#### Work order:
Those lines of the data that hold the word "proti" are to be copied out.

[Opening Data excerpts section]

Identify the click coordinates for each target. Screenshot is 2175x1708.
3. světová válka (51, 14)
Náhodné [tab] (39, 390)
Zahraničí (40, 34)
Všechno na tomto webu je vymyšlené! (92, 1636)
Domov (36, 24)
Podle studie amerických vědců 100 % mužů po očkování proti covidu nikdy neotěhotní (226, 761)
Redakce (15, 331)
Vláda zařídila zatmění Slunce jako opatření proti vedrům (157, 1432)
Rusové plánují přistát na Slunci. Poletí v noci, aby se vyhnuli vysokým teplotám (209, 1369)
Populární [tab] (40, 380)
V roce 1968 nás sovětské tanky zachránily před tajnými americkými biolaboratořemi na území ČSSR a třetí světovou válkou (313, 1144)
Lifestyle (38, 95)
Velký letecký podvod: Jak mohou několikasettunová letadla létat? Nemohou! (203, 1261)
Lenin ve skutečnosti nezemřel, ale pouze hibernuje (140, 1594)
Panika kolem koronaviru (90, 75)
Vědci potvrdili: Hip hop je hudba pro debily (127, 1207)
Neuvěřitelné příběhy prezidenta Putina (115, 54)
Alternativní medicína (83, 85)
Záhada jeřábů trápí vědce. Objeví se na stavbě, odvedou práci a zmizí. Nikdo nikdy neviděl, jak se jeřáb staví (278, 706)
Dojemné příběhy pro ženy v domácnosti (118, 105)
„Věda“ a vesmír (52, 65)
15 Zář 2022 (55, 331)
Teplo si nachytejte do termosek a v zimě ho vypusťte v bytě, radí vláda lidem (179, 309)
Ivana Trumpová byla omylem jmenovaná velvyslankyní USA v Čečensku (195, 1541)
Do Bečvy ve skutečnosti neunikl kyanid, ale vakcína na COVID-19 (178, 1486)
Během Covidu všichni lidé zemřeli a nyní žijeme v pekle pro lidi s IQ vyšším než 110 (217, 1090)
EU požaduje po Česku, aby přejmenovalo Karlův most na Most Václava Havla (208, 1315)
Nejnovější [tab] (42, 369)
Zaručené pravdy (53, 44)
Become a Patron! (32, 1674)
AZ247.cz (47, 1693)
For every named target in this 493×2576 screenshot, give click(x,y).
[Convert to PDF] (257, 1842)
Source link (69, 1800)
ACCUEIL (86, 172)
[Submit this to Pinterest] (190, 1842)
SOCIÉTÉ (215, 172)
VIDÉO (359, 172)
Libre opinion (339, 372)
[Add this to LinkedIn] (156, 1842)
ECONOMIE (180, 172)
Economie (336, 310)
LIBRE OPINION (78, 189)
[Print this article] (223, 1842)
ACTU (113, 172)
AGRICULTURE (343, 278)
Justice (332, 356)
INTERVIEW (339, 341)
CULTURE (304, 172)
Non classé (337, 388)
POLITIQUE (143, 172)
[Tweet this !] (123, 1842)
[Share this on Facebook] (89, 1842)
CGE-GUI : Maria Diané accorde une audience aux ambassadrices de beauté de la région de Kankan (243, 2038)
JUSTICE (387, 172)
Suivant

[Closing Data excerpts section]

#### Written response:
Podle studie amerických vědců 100 % mužů po očkování proti covidu nikdy neotěhotní (226, 761)
Vláda zařídila zatmění Slunce jako opatření proti vedrům (157, 1432)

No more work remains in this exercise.